Sim, você quer todos eles. Você quer que seus estudantes sejam pessoas boas e que se comovem com a dor do outro, assim como cidadãos que votam com consciência e não jogam lixo na rua; quer que empreendam o próprio negócio ou conquistem vagas no topo de empresas. Nós queremos tudo. Mas o que queremos mais? Se só pudéssemos optar por um caminho, qual seria?

O processo é tanto eficiente quanto doloroso. No projeto Geekie One, apoiamos essa trajetória pedindo que a escola pense em curto e médio prazo, gerando objetivos mais tangíveis, passíveis de serem mensurados em menor tempo. Isso acelera a percepção de resultados e a sensação de estarmos avançando.

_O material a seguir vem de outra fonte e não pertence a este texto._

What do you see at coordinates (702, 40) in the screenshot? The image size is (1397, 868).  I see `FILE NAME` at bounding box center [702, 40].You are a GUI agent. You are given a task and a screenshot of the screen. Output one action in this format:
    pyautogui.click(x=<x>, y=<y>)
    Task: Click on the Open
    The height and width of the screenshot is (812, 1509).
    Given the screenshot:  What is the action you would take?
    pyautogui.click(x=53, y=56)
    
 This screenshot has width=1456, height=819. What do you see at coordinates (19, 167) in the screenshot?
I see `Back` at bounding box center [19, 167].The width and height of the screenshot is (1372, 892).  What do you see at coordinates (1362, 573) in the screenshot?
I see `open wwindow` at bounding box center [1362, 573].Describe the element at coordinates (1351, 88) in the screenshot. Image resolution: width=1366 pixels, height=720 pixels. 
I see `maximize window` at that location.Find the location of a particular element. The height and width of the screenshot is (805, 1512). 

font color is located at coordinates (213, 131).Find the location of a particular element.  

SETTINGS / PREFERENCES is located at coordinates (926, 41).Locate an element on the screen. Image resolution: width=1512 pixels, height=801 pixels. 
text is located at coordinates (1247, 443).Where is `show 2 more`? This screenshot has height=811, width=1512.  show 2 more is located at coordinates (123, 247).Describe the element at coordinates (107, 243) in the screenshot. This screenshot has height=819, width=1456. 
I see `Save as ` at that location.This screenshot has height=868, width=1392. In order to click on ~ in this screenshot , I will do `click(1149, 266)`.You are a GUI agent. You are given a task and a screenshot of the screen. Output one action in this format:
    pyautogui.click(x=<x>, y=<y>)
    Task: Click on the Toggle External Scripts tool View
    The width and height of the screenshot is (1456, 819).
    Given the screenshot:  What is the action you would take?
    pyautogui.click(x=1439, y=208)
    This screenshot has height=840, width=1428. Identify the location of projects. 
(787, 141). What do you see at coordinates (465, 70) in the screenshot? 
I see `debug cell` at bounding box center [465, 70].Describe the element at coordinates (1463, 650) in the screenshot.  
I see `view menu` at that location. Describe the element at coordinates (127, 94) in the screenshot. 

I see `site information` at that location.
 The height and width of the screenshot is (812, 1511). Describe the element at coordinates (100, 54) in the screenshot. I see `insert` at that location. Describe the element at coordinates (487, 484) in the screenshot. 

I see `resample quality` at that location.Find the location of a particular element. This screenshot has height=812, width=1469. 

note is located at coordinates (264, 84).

“Quero que minhas alunas e meus alunos aprendam melhor” é abstrato e distante; por outro lado, “quero que minhas alunas e meus alunos sejam capazes de fazer pesquisas utilizando diversos recursos digitais” e “quero que estejam motivados com o material utilizado em minha escola” podem parecer proposições menos ambiciosas, entretanto, são verificáveis dentro de poucos meses e ainda representam etapas importantes na jornada de longo prazo.

Como consultora, vejo que esse é um momento de frustração para a gestão escolar (afinal, estamos deixando inúmeros outros pontos relevantes de lado). Contudo, é preciso manter a perspectiva de que estamos trabalhando em etapas e que essas métricas irão evoluir conforme seguimos: elas são os tijolos que constroem os alicerces do seu sucesso.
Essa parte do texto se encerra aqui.